Evidence and process problems during the case
The Authority recorded difficulties obtaining evidence from a key decision maker and the absence of a witness statement from the person who signed the termination letter. The investigation meeting proceeded over two dates, including evidence by Zoom from head office.
Why this case matters
- A "genuine redundancy" does not excuse a poor or rushed process.
- Consultation must be real. Employees must be told their job may be at risk and be given a chance to comment and suggest alternatives.
- If selection criteria include performance or "least experience", that needs to be put to the employee and handled fairly.
Key findings (plain English)
- Redundancy was accepted as the reason, but: the Authority was not provided with documentary evidence of the downturn and found the company had hired into a situation where the total admin hours later exceeded what was usually required.
- No meaningful consultation: general comments at regular staff meetings about being "overstaffed" were not enough, and there was no proper discussion with Mr Waters about proposed disestablishment or redundancy.
- No relevant information / no chance to comment: the Authority found Mr Waters was not given access to relevant information and an opportunity to comment before the decision was made.

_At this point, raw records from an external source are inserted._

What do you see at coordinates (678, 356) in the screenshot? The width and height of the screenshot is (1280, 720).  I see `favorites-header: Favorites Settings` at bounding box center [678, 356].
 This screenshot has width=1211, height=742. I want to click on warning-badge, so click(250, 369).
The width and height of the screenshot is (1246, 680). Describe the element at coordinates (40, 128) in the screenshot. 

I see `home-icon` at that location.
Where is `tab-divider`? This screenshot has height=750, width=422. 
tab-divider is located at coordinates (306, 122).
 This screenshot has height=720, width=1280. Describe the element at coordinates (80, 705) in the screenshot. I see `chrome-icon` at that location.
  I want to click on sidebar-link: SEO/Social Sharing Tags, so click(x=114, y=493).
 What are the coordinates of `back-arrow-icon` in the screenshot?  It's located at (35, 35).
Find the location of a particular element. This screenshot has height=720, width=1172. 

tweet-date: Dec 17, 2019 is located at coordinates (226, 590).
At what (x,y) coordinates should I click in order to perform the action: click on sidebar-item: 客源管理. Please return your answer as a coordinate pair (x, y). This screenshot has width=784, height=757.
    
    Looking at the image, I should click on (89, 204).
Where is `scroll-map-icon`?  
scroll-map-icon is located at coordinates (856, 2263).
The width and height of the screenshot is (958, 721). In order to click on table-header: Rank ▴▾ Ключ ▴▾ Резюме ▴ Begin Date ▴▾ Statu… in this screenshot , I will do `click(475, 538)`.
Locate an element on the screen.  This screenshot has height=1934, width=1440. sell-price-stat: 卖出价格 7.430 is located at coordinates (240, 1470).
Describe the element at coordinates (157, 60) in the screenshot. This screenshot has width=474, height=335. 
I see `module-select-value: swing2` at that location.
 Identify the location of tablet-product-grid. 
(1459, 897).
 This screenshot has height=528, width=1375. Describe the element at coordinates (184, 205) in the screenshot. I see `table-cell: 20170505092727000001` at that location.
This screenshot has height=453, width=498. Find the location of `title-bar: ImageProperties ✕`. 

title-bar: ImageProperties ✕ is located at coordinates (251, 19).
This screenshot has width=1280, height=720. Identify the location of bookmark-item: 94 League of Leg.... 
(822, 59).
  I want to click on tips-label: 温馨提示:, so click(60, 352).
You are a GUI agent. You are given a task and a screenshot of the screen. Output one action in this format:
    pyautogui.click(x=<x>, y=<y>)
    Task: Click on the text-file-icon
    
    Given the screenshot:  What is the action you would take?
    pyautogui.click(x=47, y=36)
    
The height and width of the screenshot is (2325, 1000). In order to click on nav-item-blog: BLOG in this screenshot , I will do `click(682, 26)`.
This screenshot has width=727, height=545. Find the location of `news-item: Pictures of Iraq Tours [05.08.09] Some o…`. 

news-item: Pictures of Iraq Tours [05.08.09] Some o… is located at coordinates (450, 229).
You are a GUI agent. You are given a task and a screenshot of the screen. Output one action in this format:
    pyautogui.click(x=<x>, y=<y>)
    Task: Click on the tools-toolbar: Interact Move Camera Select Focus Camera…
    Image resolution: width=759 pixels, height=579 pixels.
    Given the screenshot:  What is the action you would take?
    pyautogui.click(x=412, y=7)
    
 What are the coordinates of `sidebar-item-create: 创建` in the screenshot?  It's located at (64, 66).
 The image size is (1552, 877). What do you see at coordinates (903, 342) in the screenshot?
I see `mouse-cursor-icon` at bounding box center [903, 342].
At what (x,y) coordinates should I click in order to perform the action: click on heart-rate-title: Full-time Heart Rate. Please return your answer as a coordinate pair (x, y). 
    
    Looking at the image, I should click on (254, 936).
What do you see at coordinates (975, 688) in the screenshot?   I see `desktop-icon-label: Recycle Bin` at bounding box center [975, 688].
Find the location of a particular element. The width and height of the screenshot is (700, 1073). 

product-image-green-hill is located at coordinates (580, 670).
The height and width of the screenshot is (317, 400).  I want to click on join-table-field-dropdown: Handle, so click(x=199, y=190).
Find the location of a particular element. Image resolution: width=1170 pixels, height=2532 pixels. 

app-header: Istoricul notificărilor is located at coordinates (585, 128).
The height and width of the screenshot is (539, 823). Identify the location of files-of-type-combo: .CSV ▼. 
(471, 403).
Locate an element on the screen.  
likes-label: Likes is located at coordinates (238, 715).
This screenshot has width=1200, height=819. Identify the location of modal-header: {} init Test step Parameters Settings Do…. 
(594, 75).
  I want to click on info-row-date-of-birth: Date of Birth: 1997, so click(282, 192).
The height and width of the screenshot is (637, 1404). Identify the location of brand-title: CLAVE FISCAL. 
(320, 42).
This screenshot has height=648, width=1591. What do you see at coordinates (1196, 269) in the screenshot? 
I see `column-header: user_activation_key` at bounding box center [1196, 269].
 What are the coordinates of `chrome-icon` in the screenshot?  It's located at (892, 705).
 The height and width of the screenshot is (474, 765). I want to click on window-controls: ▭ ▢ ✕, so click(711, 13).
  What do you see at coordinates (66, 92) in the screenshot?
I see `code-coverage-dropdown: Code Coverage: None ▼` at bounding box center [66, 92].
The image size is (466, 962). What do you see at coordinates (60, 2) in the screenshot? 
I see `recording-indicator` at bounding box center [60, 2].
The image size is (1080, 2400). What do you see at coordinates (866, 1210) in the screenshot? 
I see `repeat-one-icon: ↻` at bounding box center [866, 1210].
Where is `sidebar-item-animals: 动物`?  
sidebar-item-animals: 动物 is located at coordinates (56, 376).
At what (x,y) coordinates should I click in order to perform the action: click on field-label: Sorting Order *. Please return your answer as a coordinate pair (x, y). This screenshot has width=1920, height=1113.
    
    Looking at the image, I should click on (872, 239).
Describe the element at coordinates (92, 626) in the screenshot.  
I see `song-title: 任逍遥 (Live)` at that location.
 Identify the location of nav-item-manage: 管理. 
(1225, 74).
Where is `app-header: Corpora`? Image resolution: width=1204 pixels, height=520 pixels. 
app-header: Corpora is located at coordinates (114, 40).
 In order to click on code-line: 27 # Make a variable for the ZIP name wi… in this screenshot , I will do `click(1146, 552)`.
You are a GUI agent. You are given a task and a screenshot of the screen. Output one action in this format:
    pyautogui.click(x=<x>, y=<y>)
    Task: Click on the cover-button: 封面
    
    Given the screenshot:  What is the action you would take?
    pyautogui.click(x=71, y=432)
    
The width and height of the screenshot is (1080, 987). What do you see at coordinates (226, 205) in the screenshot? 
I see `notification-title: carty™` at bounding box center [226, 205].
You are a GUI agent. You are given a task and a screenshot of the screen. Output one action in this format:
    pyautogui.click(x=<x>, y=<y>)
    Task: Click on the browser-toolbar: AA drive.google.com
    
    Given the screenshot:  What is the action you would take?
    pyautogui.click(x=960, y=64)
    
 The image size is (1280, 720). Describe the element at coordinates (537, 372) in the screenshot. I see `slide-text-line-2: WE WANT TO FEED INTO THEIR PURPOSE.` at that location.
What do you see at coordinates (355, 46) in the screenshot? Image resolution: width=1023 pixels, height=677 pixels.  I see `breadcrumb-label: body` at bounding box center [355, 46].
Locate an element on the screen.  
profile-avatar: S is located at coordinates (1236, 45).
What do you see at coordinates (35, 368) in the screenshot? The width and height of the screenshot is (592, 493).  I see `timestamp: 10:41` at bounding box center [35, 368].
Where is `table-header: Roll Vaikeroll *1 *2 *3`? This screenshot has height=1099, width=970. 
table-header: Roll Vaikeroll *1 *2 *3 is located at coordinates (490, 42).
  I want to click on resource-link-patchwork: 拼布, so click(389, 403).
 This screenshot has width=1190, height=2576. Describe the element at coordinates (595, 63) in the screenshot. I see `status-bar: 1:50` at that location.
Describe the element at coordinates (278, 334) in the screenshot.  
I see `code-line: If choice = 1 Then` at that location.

- Selection criteria not discussed: the employer referred to experience and performance, but there was no discussion with Mr Waters about criteria or why he was selected.
- Redeployment not properly explored: there was insufficient evidence of checking for other roles or properly exploring alternatives.
Orders and remedies
The employer was ordered to pay (within 21 days)
- $17,000.00 compensation (without deduction) for humiliation, loss of dignity and injury to feelings (Employment Relations Act 2000, s 123(1)(c)(i))
- No lost wages claimed: the determination records that lost wages were not pursued.
- Costs reserved: the Authority set a timetable for memoranda if the parties could not agree on costs.